Arguing that Google stole the idea of 'Mapping Parties' seems a bit silly. Claiming that OSM invented the idea of 'Mapping Parties' is even more ridiculous than claiming that Apple invented the term 'App Store'.

The argument that MapMaker is harmful to open source efforts has a bit more merit. With MapMaker users contribute mapping information for free without the ability to actually make use of that data later on. OpenStreetMaps on the other hand provides a Creative Commons license for all of the map data.


Regardless of who actually invented mapping parties, I felt that Google grabbing the idea and using it to promote it's closed community was really an example of his main thesis.

Imagine if Google held code sprints for it's commercial products and enticed people with t-shirts and bottled water, keeping their work for commercial use? Wouldn't you rather have those people participate in an open source project so that their volunteered time could be used by all rather than just Google?


There are two problems:

1) Google paying attention to a community is far more attractive than a bunch of open source guys.

2) Google Maps's UI is much better than Open Street Maps'.

The first is hard to fix, unless some open consortium showers attention on communities.

The second should be solvable by following the dictates of a couple of highly qualified designers who have much sharper eyes than 41Latitude.com, which already does a great job.


About 2. Google map ui is moot on places where you need off line access.

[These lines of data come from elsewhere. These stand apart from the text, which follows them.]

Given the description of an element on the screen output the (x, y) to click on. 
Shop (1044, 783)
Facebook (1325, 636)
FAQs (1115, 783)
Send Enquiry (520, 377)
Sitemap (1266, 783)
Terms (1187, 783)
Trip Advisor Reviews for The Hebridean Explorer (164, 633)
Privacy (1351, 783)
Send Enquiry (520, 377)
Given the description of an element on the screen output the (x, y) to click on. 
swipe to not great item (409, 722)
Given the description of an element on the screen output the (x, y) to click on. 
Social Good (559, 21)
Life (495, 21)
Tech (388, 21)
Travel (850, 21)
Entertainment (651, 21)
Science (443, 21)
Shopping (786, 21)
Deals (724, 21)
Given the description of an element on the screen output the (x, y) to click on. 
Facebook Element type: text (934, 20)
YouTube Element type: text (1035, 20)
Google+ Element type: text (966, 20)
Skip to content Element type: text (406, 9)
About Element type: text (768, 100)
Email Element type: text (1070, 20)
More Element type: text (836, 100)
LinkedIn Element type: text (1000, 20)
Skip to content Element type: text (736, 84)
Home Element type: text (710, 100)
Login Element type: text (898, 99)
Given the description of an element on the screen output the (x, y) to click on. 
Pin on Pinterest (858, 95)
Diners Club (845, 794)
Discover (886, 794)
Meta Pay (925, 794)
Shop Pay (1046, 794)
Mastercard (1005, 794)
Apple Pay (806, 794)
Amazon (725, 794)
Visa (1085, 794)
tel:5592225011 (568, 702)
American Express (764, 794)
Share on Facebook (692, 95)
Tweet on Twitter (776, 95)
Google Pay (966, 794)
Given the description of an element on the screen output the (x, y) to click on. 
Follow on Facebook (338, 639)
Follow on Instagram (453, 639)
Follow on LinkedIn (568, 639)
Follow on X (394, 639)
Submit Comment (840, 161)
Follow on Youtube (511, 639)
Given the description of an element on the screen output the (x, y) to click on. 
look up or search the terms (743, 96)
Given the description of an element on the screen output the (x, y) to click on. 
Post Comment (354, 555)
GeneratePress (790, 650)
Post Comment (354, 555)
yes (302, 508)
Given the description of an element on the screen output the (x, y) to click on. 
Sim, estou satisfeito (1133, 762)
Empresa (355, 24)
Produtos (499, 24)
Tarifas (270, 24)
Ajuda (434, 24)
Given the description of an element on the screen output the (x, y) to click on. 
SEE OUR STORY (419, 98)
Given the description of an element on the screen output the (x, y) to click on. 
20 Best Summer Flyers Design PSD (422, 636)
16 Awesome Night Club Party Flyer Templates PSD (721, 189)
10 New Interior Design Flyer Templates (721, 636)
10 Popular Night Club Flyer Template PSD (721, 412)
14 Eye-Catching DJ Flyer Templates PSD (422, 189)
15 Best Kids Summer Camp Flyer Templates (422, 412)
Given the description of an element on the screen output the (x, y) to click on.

And using all the data you and others provided to google, but in an offline manner is illegal.


he's complaining that the communities that do much of the work end up losing the rights to the data.


We don't use OSM data on google maps.


OSM data isn't the issue. It sounds like Google is asking people to submit map data for free, then claiming ownership of that data.


This is exactly the problem. Google is not only asking people to submit map data for free, but basically giving the impression that the project itself is 'free' when in fact the people that submitted the data cannot use it 'freely'.